祇園祭のちまきを手に入れたはいいけれど、「どこにどう飾ればいいの?」と迷っている方は多いのではないでしょうか。
袋は外すの?向きはある?マンションでもできる?…疑問を挙げればきりがありません。正直、京都に住んでいる私でも、最初に飾ったときは「これで合ってるのかな」と少し不安になったものです。
この記事では、祇園祭のちまきの飾り方を基本から丁寧に解説します。由来や意味、購入方法から飾り方の手順、処分の仕方まで、一通り読めば迷わずに飾れるようになります。

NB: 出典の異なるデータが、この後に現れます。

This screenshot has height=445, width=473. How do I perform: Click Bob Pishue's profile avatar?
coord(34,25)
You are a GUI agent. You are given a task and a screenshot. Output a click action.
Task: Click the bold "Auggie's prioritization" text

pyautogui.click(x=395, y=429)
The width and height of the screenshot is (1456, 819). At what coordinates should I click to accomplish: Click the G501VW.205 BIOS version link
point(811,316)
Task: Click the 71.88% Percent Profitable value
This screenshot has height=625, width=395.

観光で祇園祭を訪れた方にも、毎年楽しみにしている地元の方にも、役立てていただける内容を心がけて書きました。ぜひ最後まで読んでみてください。
祇園祭ちまきの飾り方【結論】基本ルールを3分で理解しよう
飾る場所は玄関の軒下が基本
祇園祭のちまきは、玄関の軒下(のきした)に飾るのが基本です。
これは「外から入ってくる厄や疫病を家の入り口で祓う」という考え方に基づいています。玄関は家の中と外の境界線にあたる場所。だからこそ、魔除け・厄除けのお守りであるちまきを飾る場所として最適とされてきました。
京都の町家では、軒下に釘を打ってちまきを吊るす光景が今でも見られます。7月になると街中の至るところでこの風景に出会えるのは、京都に暮らしていると当たり前のように感じるのですが、他の地域から来た方には新鮮に映るようですね。
ビニール袋は外して飾るのが正しい作法
ちまきを買ってきたとき、透明なビニール袋に入った状態のものが多いと思います。このビニール袋は、あくまで販売・運搬用の包装です。飾るときは必ず袋から出してください。

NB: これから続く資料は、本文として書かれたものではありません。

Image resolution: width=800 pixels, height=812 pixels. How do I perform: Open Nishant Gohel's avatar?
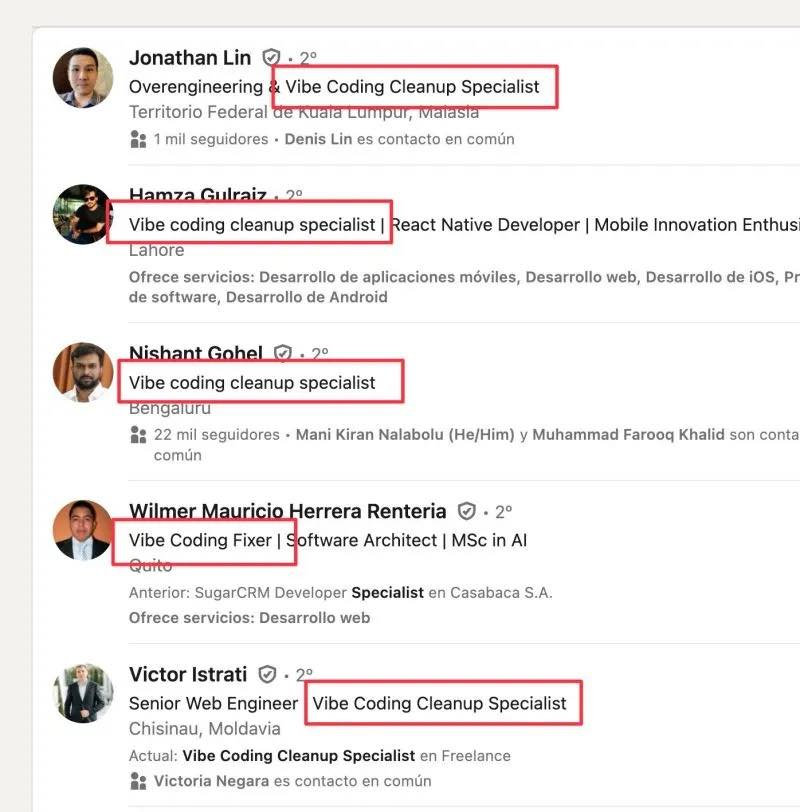tap(83, 372)
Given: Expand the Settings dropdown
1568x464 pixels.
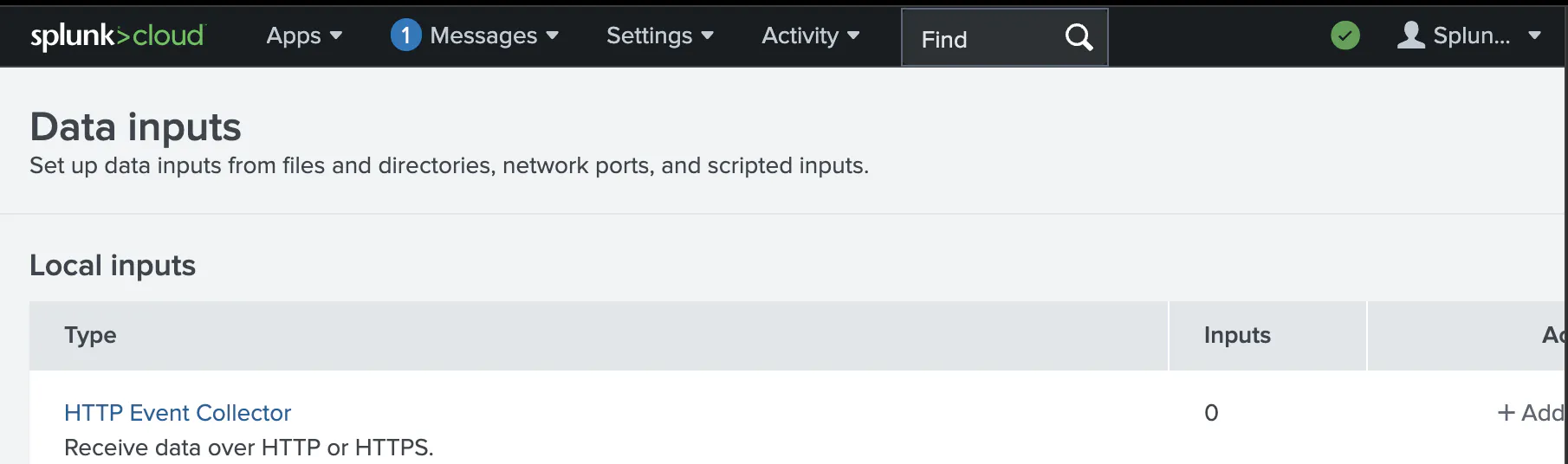Looking at the screenshot, I should [659, 35].
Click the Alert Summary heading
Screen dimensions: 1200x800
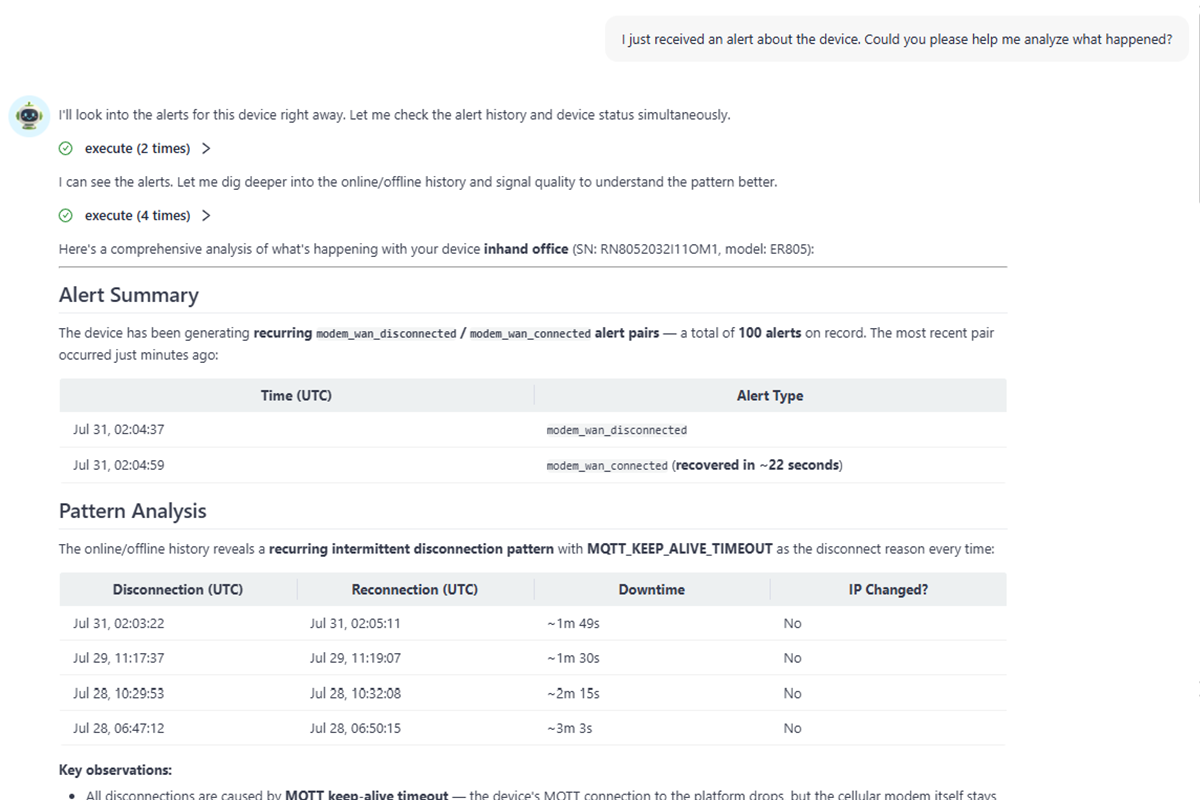coord(129,295)
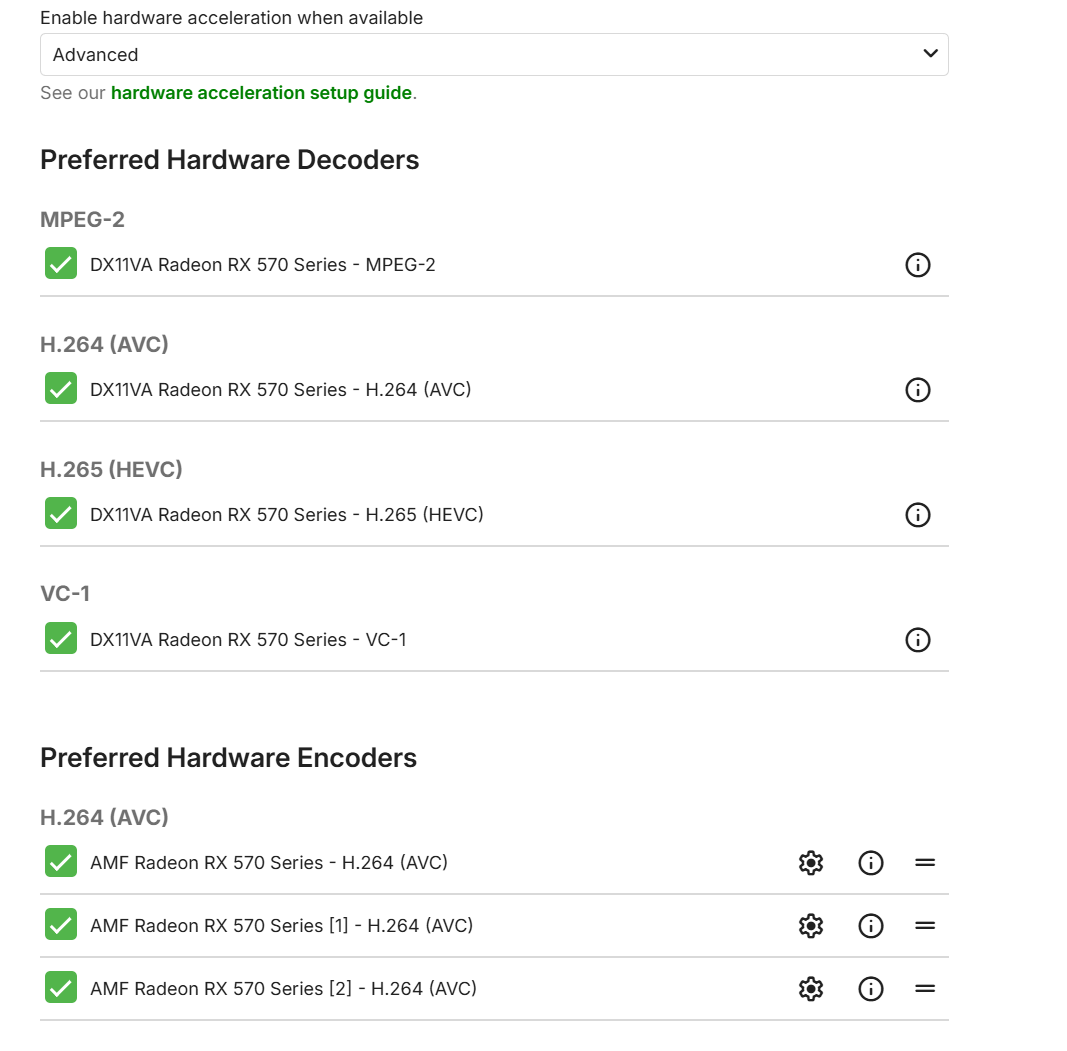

袋に入ったままでは、ちまき本体の笹や藁が呼吸できず、傷みが早くなることもあります。それ以上に、見た目としても「飾っている」感が薄れてしまいます。本来の姿でしっかり飾ることが、ご利益を受け取る上でも大切な姿勢といえます。
ちなみに、袋から出すと笹の葉の緑や、吊り下げ用の紐の色合いがよく見えて、飾ったときの印象がぐっと変わります。せっかくのちまきですから、ぜひ袋から出して飾ってみてください。
吊るし方の基本:紐を使って高い位置に飾る
ちまきは紐を使って、できるだけ高い位置に吊るして飾るのが基本です。
床や棚の上に置くのではなく、「吊るす」という形にすることが大切です。これは、疫病や厄を払う力を発揮させるための伝統的な作法とされています。玄関の軒先や上框(かみがまち)のあたりに釘やフックを取り付けて、そこにちまきの紐を結ぶのが一般的なやり方です。

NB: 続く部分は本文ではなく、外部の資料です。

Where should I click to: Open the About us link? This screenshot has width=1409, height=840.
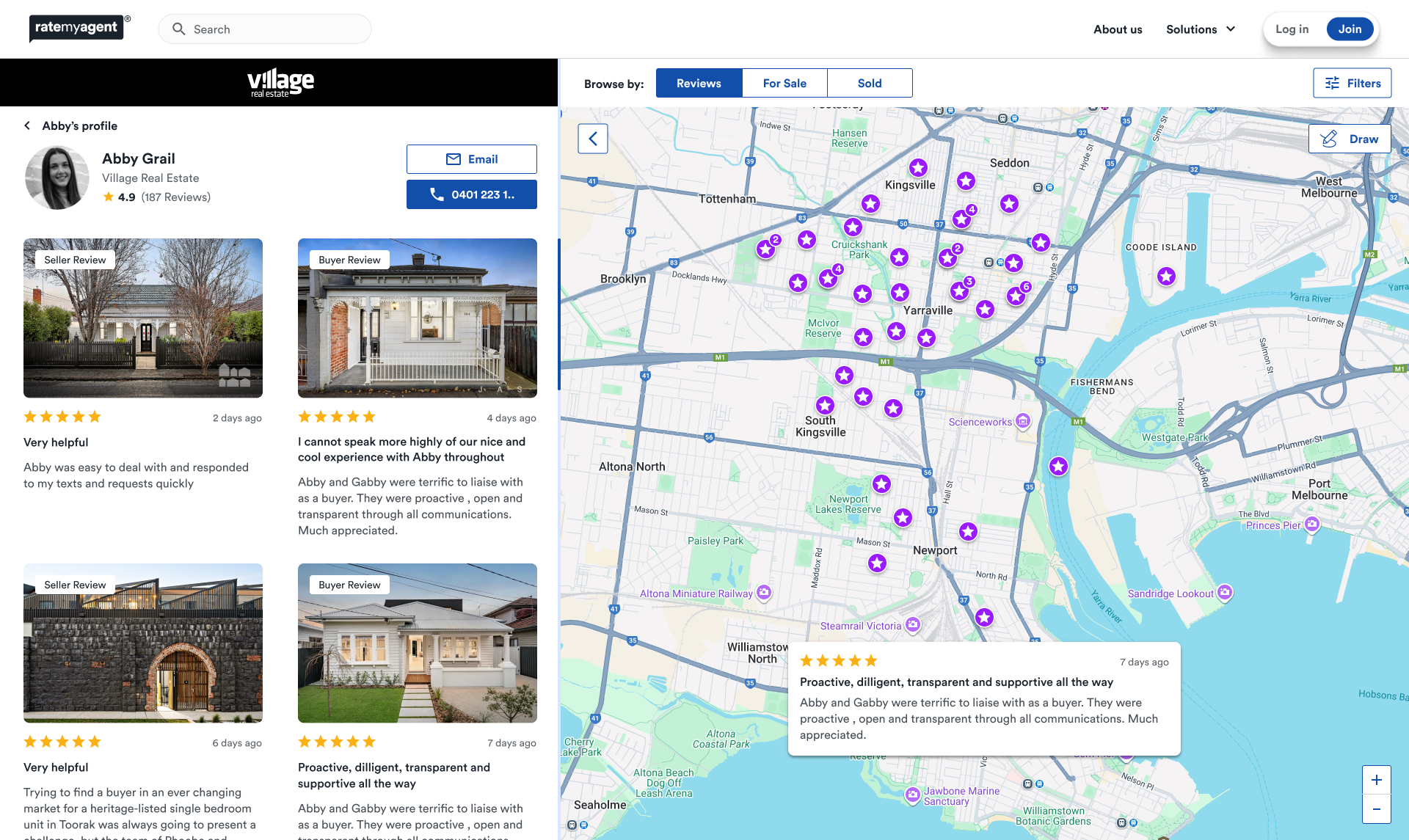[1117, 29]
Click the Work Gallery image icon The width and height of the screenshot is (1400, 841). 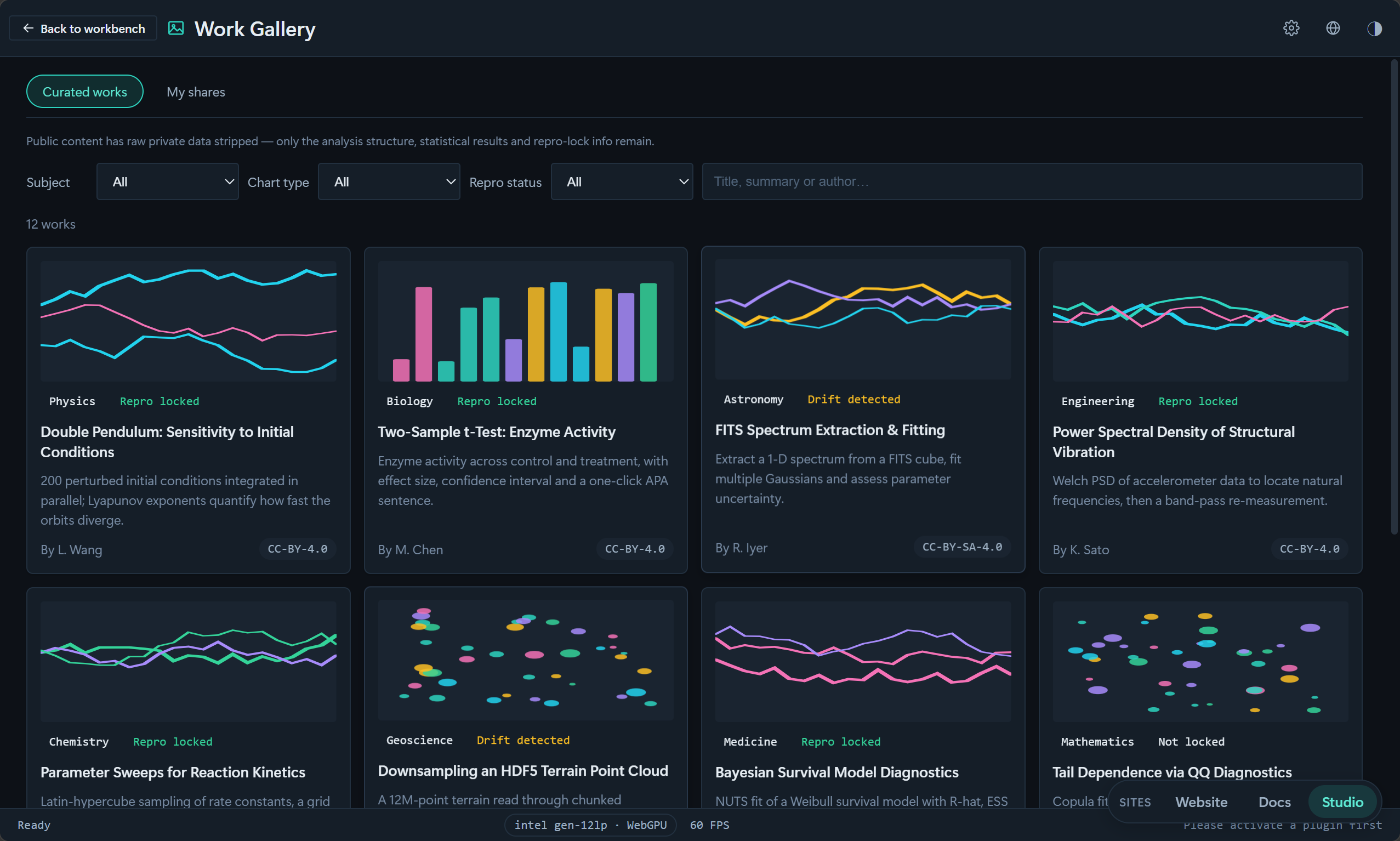[x=175, y=29]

高さの目安としては、「人の目線よりやや上」くらいが見た目のバランスもよく、実用的です。あまり高すぎると取り付けにくく、低すぎると玄関を行き来するときに邪魔になることもあるので、ちょうどいい位置を探してみてください。
祇園祭のちまきとは?由来・意味・ご利益を解説
祇園祭のちまきの由来と八坂神社との関係
祇園祭のちまきは、八坂神社(祇園社)の祭礼に深く根ざしたお守りです。祭りの起源は869年(貞観11年)にさかのぼります。当時、全国で疫病が大流行し、朝廷が神泉苑に66本の鉾を立てて八坂神社の神・牛頭天王(ごずてんのう)に疫病退散を祈願したことが始まりとされています。
祇園祭は1000年以上の歴史を持つ祭礼であり、ちまきはその精神を今に伝える護符です。
八坂神社は古くから「疫病除け」の神として信仰を集めてきました。ちまきはその神の力を宿すお守りとして授与されるものであり、単なる縁起物とは少し異なります。毎年新しいものに取り替えることで、常に神の加護が続くと考えられています。
食べるちまきとの違い:厄除けお守りとしてのちまき
「ちまき」というと、もち米を笹や竹の皮で包んで蒸した食べ物を思い浮かべる方も多いかと思います。祇園祭のちまきは、形は似ていますが、食べるものではなく「厄除けのお守り」です。
食用のちまきは中に具材が入っていますが、祇園祭のちまきの中身は藁(わら)です。笹の葉で包まれた素朴な形をしており、「蘇民将来子孫也(そみんしょうらいしそんなり)」と書かれた護符がついているものもあります。
見た目が似ているため、観光で初めてちまきを手にした方が「食べられると思っていた」というのはよく聞く話です。必ず飾り用のお守りとして扱ってください。
「蘇民将来子孫也」の護符が持つ意味
多くのちまきには「蘇民将来子孫也(そみんしょうらいしそんなり)」と書かれた護符が結びつけられています。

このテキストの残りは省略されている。